La juge présidente Corinne Goetzmann a déclaré que les victimes ont décrit des relations sexuelles initialement consensuelles mais devenues violentes, l’une d’entre elles affirmant avoir éprouvé « une peur d’une mort imminente » alors que Ramadan l’étranglait pendant les rapports sexuels.
« Consentir à la sexualité n’est pas la même chose que consentir à quelque acte sexuel que ce soit », a déclaré Goetzmann, ajoutant qu’il n’y avait « aucune impossibilité de retirer son consentement ».
Le juge Goetzmann a également déclaré au tribunal qu’un mandat d’arrêt avait été émis contre Ramadan, mais que la Suisse n’a pas de traité d’extradition avec son voisin.
À la sortie du tribunal, l’une des trois femmes impliquées dans l’affaire, Henda Ayari, a déclaré aux journalistes que les juges l’avaient crue et elle a parlé de « neuf années de souffrance et de lutte » depuis qu’elle a porté plainte pour la première fois.
Un « complot d’extrême droite »
Tariq Ramadan est le petit-fils de Hassan al-Banna, fondateur des Frères musulmans en Égypte.
Il s’est fait connaître en tant qu’intellectuel public en Europe, connu pour ses travaux sur la théologie islamique, l’éthique et l’intégration des musulmans dans les sociétés occidentales.
Il a occupé des postes universitaires importants, notamment celui de professeur d’études islamiques contemporaines à l’Université d’Oxford (jusqu’en 2017), et est l’auteur de livres tels que « Ce que je crois et l’Islam » et « L’Occident et les défis de la modernité ».
Ramadan, qui a été condamné en Suisse en 2023 pour viol sur une femme (trois ans de prison avec sursis), attribue ces accusations à un complot plus large enraciné dans un sentiment anti-musulman, impliquant la journaliste française Caroline Fourest, qui a écrit un livre de 2014 le diffamant, ainsi que les paparazzis israélo-français « d’extrême droite » Jean-Claude Elfassi.
Il a allégué que Fourest, qu’il a qualifié de « raciste » et de « militant d’extrême droite », avait collaboré avec les plaignants pendant « près de 15 ans ».

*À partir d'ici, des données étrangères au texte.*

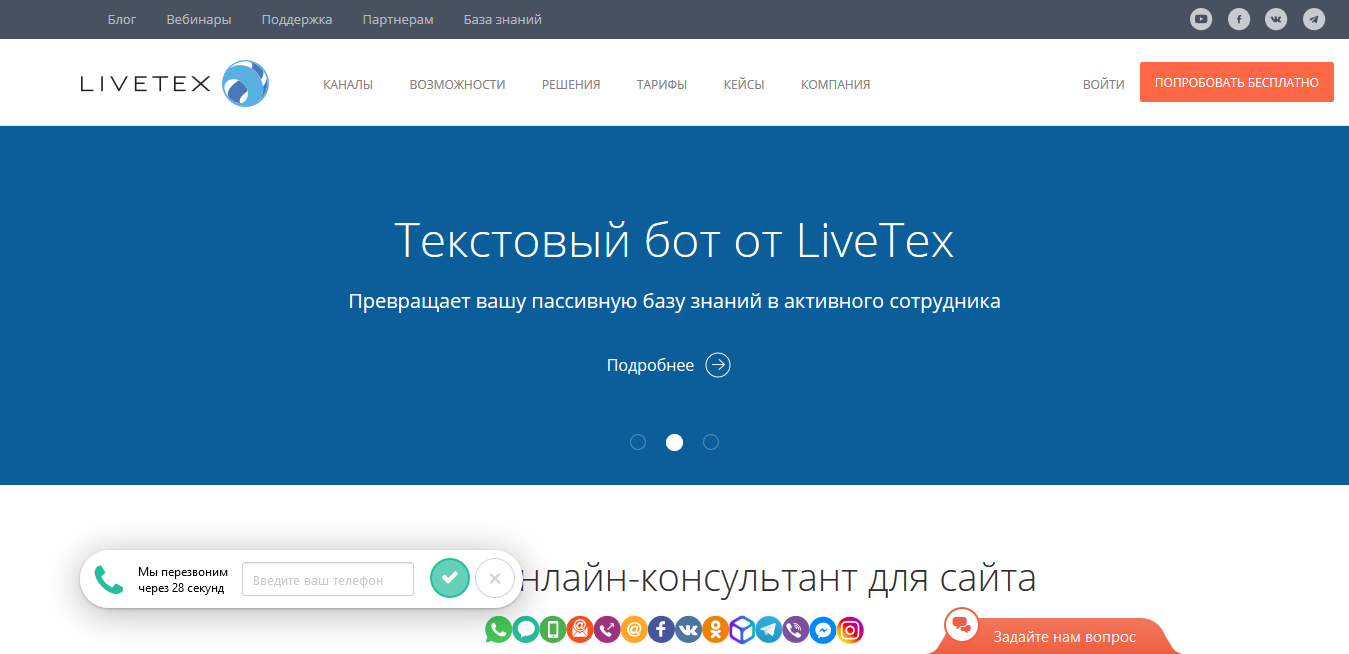Submit phone number via green checkmark
This screenshot has width=1349, height=654.
click(449, 578)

Ramadan a également souligné les appels d’Elfassi aux Juifs français à fuir un pays « infesté de musulmans et d’Arabes » comme preuve de son parti pris.
Il a qualifié cette épreuve de politique : « Je suis ciblé pour ce que je représente, c’est-à-dire une voix pour les sans-voix et un musulman actif, et ils ont essayé de détruire ma réputation. »
Lors d’une conférence de presse à Paris le 1er octobre 2025, Ramadan, 63 ans, a accusé les plaignants et les détracteurs d’avoir orchestré un piège « prémédité » motivé par l’islamophobie, et il a exhorté les musulmans du monde entier à « se réveiller » et à rejeter les récits militarisant les allégations d’agression sexuelle.